====== Reading passage ======

Skip to main content

LLM Guardrails

autoagents-guardrails provides policy-driven request/response safety controls for any Arc<dyn LLMProvider>.

It supports:

  • Input guards (prompt checks)
  • Output guards (response checks)
  • Configurable enforcement policy (Block, Sanitize, Audit)
  • Direct wrapper mode and LLMLayer mode for PipelineBuilder

Basic Usage

use std::sync::Arc;

use autoagents::guardrails::{
EnforcementPolicy, Guardrails,
guards::{PromptInjectionGuard, ToxicityGuard},
};
use autoagents::llm::LLMProvider;
use autoagents::llm::pipeline::PipelineBuilder;

let base: Arc<dyn LLMProvider> = build_provider();

let guardrails = Guardrails::builder()
.input_guard(PromptInjectionGuard::default())
.output_guard(ToxicityGuard::default())
.enforcement_policy(EnforcementPolicy::Block)
.build();

let llm: Arc<dyn LLMProvider> = PipelineBuilder::new(base)
.add_layer(guardrails.layer())
.build();

Policy Semantics

  • Block: fail fast on violations.
  • Sanitize: rewrite payload to a redacted safe form and continue.
  • Audit: log violation and continue.

Global policy is set with enforcement_policy(...). You can override policy for specific guards with:

  • input_guard_with_policy(...)
  • output_guard_with_policy(...)

Custom Sanitizers

You can override sanitize behavior with custom functions:

use autoagents::guardrails::{EnforcementPolicy, Guardrails, GuardedOutput};

let guardrails = Guardrails::builder()
.enforcement_policy(EnforcementPolicy::Sanitize)
.output_sanitizer(|output, _violation, _ctx| {
if let GuardedOutput::Completion(c) = output {
c.text = "[custom sanitized]".to_string();
}
})
.build();

Built-in sanitizer helpers are available in autoagents::guardrails::sanitizers:

  • default_input_sanitizer()
  • default_output_sanitizer()
  • redact_input_payload(...)
  • redact_output_payload(...)
  • redact_output_text_only_payload(...)
  • noop_input_sanitizer()

====== Supplied information ======

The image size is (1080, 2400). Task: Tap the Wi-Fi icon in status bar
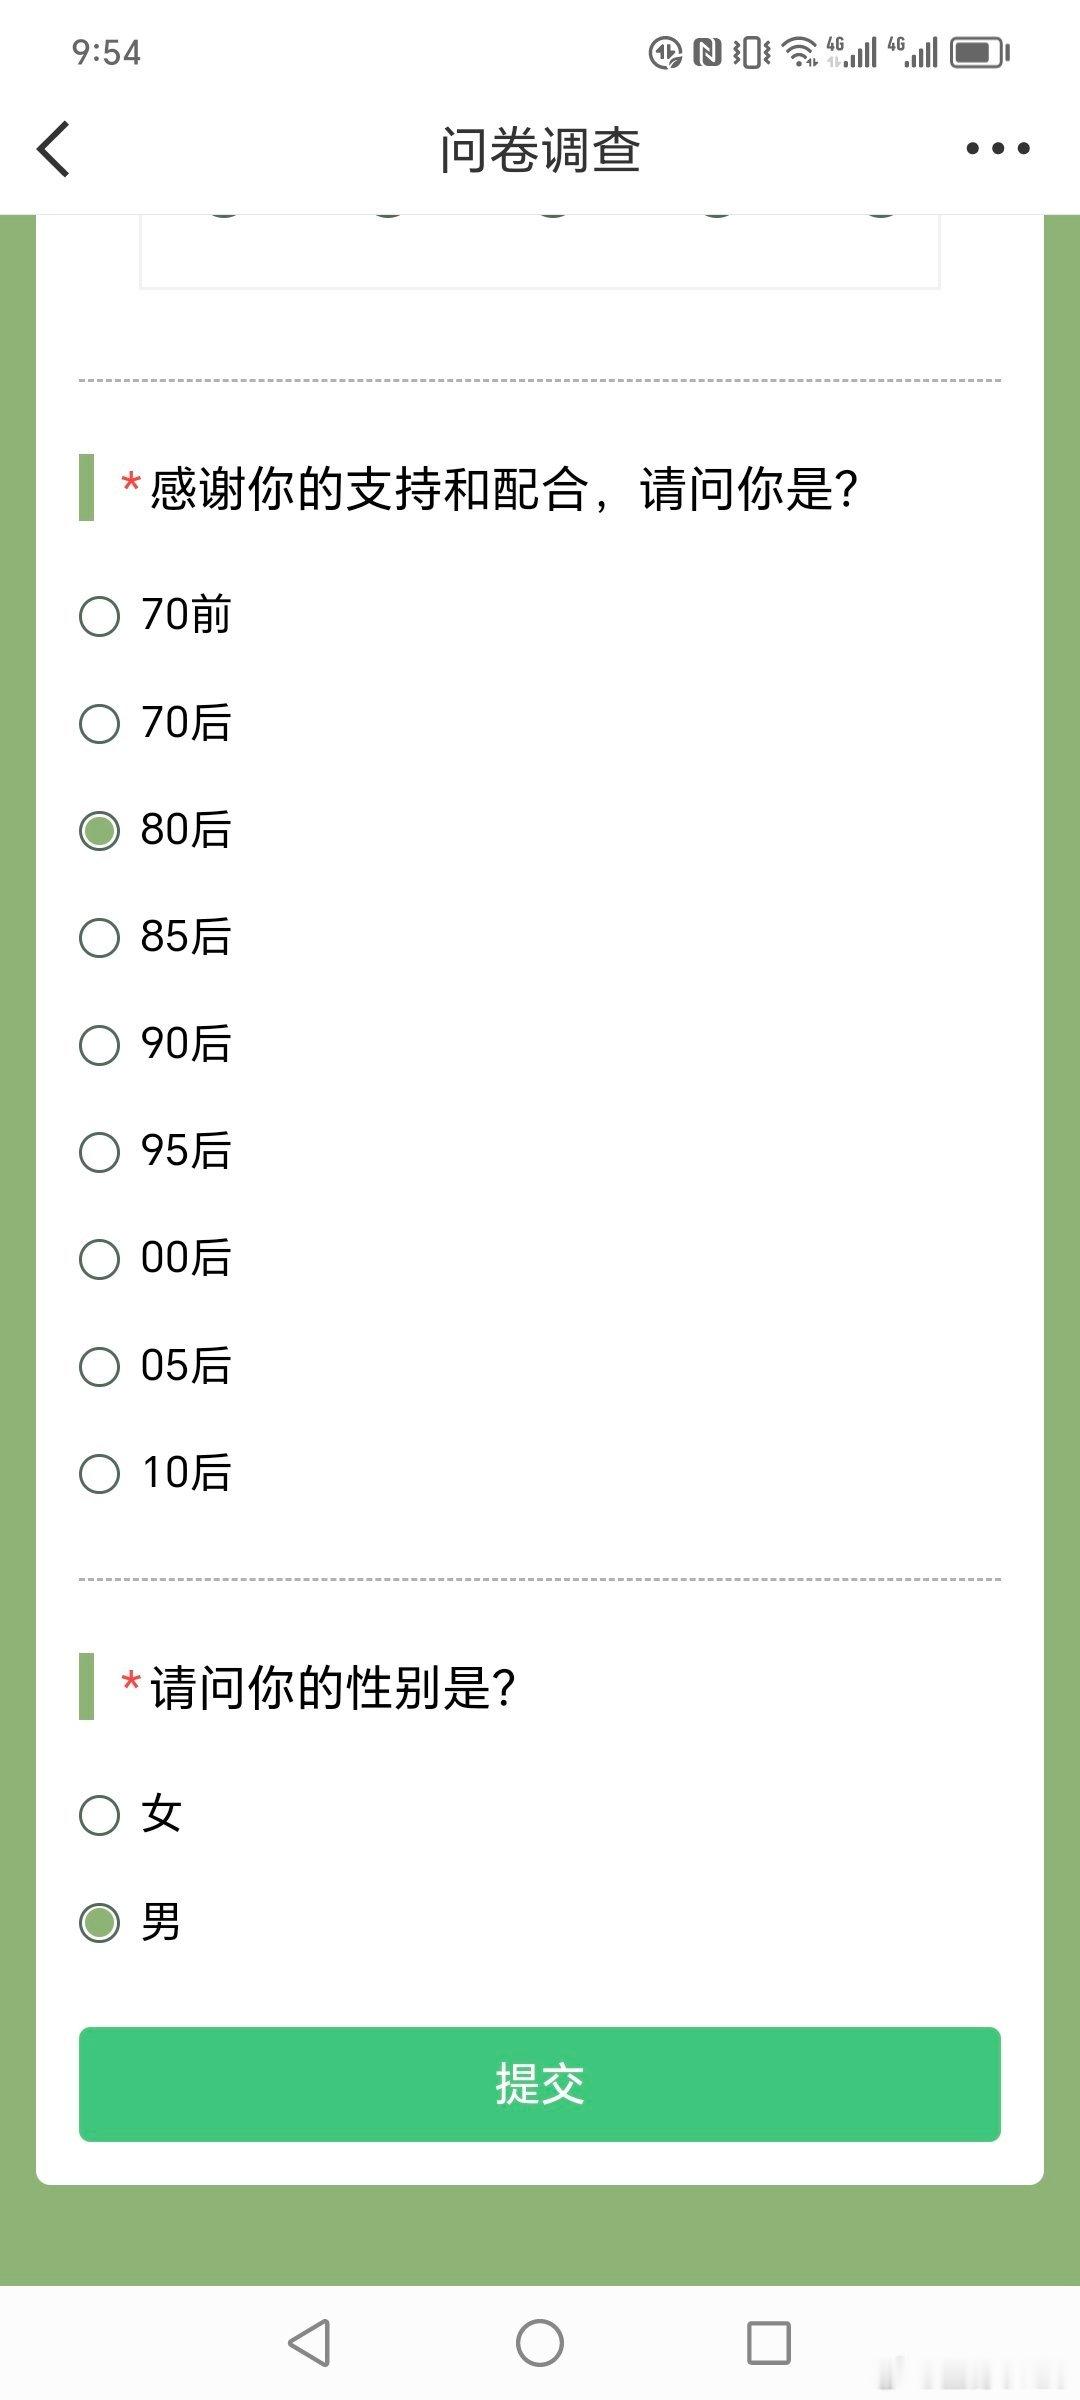pyautogui.click(x=800, y=52)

======

Check your understanding ::
A. In the LLM guardrails text, what does the Sanitize policy do when a violation occurs?
B. Continue the LLM guardrails text, starting after its final item, "noop_input_sanitizer()".
The lines above come from a different source than the LLM guardrails text.

Results of the tasks ::
A. It rewrites the payload to a redacted safe form and continues.

B.
  • noop_output_sanitizer()

Built-in Input Redaction Guard

RegexPiiRedactionGuard redacts common PII in input payloads (email, phone, SSN, and card-like numbers) before provider calls:

use autoagents::guardrails::{Guardrails, guards::RegexPiiRedactionGuard};

let guardrails = Guardrails::builder()
.input_guard(RegexPiiRedactionGuard::default())
.build();

Streaming Behavior

Streaming calls use pre-flight and post-aggregate checks:

  • Input guards run before stream starts.
  • Output guards run once after the stream fully completes.
  • For blocked outputs, a final stream error is emitted.

Extending With New Guards

Implement InputGuard or OutputGuard:

use async_trait::async_trait;
use autoagents::guardrails::{
GuardContext, GuardDecision, GuardError, GuardedInput, InputGuard,
};

struct MyInputGuard;

#[async_trait]
impl InputGuard for MyInputGuard {
fn name(&self) -> &'static str { "my-input-guard" }

async fn inspect(
&self,
input: &mut GuardedInput,
_ctx: &GuardContext,
) -> Result<GuardDecision, GuardError> {
let _ = input;
Ok(GuardDecision::Pass)
}
}

Cloud Moderation / External Providers

For cloud moderation services, implement InputGuard and/or OutputGuard that call your provider SDK or HTTP API and return GuardDecision.